Metro Gold Mine Mineral Resources, Inc. – No Pink Link

Metro Gold Mine Mineral Resources, Inc. – No Pink Link

Metro Gold Mines Mineral Resources, Inc. (Pink Sheets: MGMX) finds itself in an odd position. The Company’s shares trade on the Pink Sheets, yet Pink Sheets refuses to publish quotes for the Company’s stock. This is how Pink Sheets puts it:

Pink Sheets believes adequate current information must be publicly available during any period that the issuer or affiliates of the issuer are directly or indirectly engaged in promotional activities having the effect of encouraging trading of the issuer’s securities in the OTC market. Pink Sheets has observed that such promotional activities are occurring for this security, but that adequate current information may not be available. Consequently, Pink Sheets has removed the quotes from this website until such information is made available by the issuer to the investing community. investors are encouraged to use care and due diligence in their investment decisions.

As Pink Sheets appears to recognize, aggressive promotional activities may tend to exaggerate a Company’s performance or prospects. If the Company has not provided adequate current information about its activities, investors lack the ability to place the promotional hype in proper context.

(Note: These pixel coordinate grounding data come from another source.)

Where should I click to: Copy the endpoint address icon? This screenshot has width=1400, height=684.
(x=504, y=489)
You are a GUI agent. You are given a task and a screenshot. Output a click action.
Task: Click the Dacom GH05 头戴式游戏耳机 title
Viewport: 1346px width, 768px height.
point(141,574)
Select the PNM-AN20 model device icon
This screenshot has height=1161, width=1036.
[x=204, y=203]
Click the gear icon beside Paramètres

Promotional activities are nothing new to the Company, which sometimes refers to itself as MGM Mineral Resources. The Company has been generating press releases and collecting promoters since changing its name from Anglo Andean Mining and emerging from obscurity on May 1, 2006. See, Metro Gold Mines Mineral Resources, Inc. – Is This MGM Grand? Those promotions appear to have had considerable impact on the flow of MGM’s common shares. As we previously reported, trading volume for MGM stock soared (to almost 21 million shares on May 3rd and nearly 23 million shares on May 4th) after the Company issued a series of press releases signaling plans to mine for gold in Columbia.

The pattern has continued publicity followed by trading spikes. A May 10, 2006 press release sought to distance the Company from controversy. The press release claimed that the Company was not responsible for a battery of ”spam” emails touting its prospects. After all, as MGM recognized, it is only in the ”initial stages” of a venture it hopes will prove successful.

MGM also assured investors that no material operating event had precipitated a recent slide in the Company’s share price. MGM’s share price had plummeted from 11 cents on April 29th (on the eve of the Company’s name change) to 3 cents on May 10th. It has since continued its descent and now trades at approximately 1 cent a share.

The Company noted that many ”external factors” can contribute to such volatility. In fact, shares of obscure penny stock companies which lack a history of revenues or operations rarely are governed by ”material events.” More often, trading is precipitated and dominated by a handful of market makers and the designs of those who hold, and may wish to sell, large blocks of stock.

If the Company was seeking to slow the hype, its message was lost on the promoters and the marketplace. Share prices increased from 3 cents to 4.5 cents the next day. That price bump was noted by Internet promoter Marketgainer.com, which describes itself as a ”one stop shop for international small-cap investors looking to stay a step ahead of the markets.” Marketgainer.com issued a May 11th press release repeating, virtually verbatim, the Company’s May 10th statements.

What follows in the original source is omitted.